A Personal Educational Philosophies
My personal philosophy of education is holistic, and focuses on the role of the teacher as a facilitator of students. This personal philosophy is important in guiding my future career goals to become a better educator.
I believe that teaching and learning are concepts that often cannot be easily teased apart. Often, we learn even as we teach, as in the case of a new teacher who learns a great deal about the importance of keeping the attention and respect of children as she teaches her very first real kindergarten class. In addition, we teach as we learn, as in the case of a child who shares his family’s Christmas traditions with a class who is learning about holidays throughout the world.
Students, in my opinion, are active participants in the teaching process. Often, professional educators see themselves as teachers, and focus strongly on their teaching skills, abilities, philosophies, and plans. I see teachers instead as facilitators of learning among students.

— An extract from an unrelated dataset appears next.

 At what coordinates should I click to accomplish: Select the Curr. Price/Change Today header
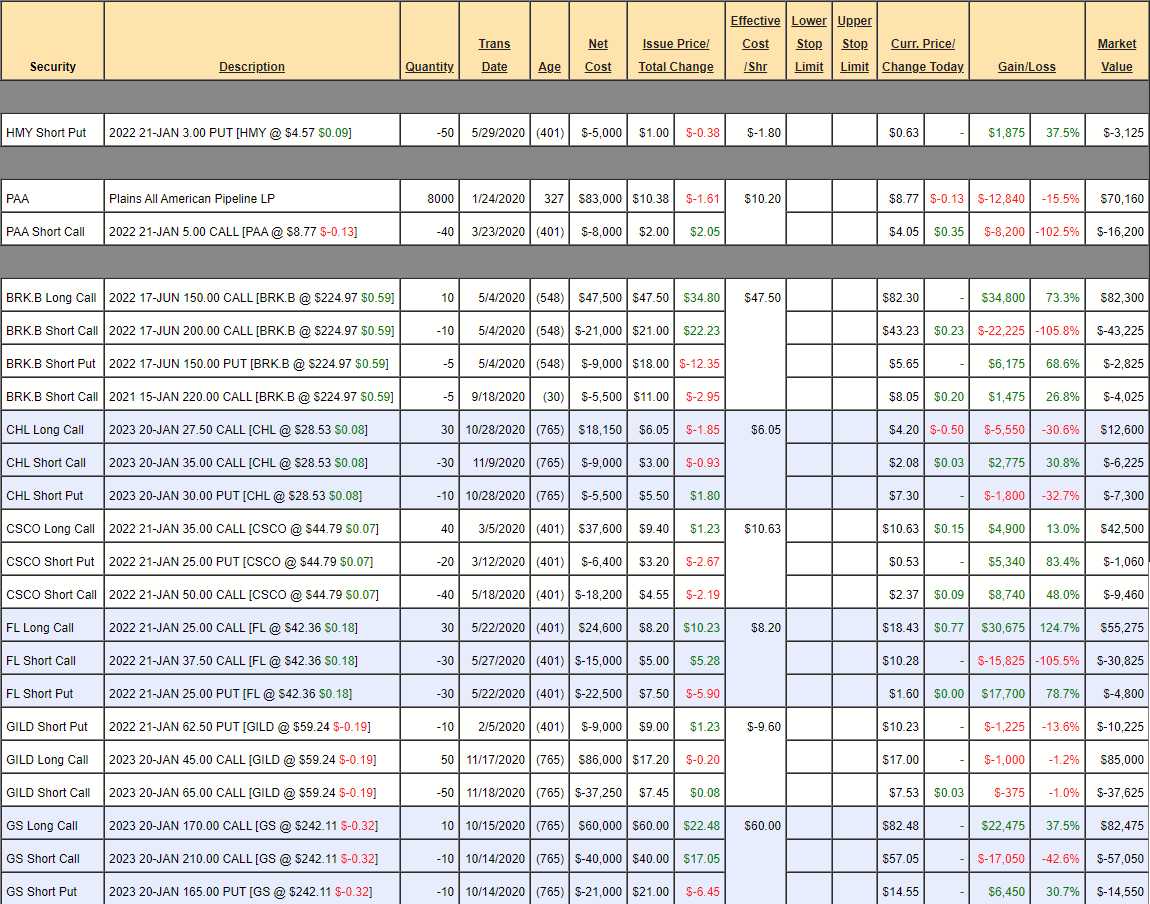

This belief takes the emphasis off the importance of the teacher as the authority who imparts knowledge to children, and instead focuses importance on the learner’s role in acquiring knowledge or skills.

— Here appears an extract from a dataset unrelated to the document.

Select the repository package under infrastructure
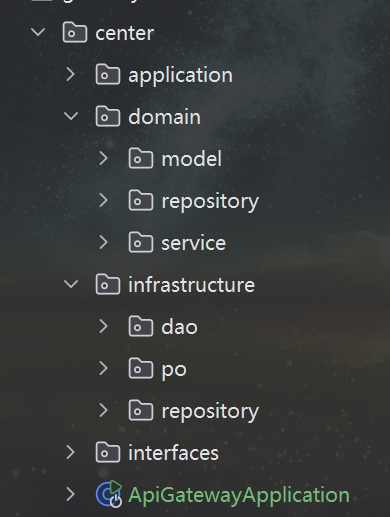tap(210, 412)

My personal philosophy of education encompasses a little bit from each of the five philosophies of education. The five philosophies are: Essentialism, Progressivism, Perennialism, Existentialism, and Behaviorism. While many in the educational community tend to attach themselves strongly to one philosophy, and discount the others, I believe there is a lot to be learned from each of the theories.
That said, the philosophies of Existentialism and Perennialism have special appeal for me. Existentialism places a strong focus on the unique development of the student, with the teachers role to ” help students define their own essence by exposing them to various paths they may take in life and creating an environment in which they may freely choose their own preferred way” (Shaw, Existentialism). Perennialism also holds as strong appeal, which espouses the “the notion that some ideas have lasted over centuries and are as relevant today as when they were first conceived, Perennialism urges that these ideas should be the focus of education” ((Shaw, Perennialism).
I strongly feel that the ability to learn, rather than simply rote learning of facts or beliefs, is absolutely worth knowing. Enabling students to become critical thinkers, who can learn on their own, in a number of different environments, is the most important facet of teaching. This is especially true today, in a world that is brimming with information. Individuals in our society, more than ever before, need to be able to obtain knowledge from the multitude of information in the world today. It is impossible to know everything in the world today, and this is often even true among specific specialties. As an example, who among us would be arrogant enough to say that he or she knows everything there is to know about education?
The key components of my personal philosophy of teaching follow:
A teacher is simply the facilitator of learning.
All educational philosophies have some important ideas.
The ability to learn, rather than simply rote learning of facts or beliefs, is absolutely worth knowing.
Teaching and learning are concepts that often cannot be easily teased apart.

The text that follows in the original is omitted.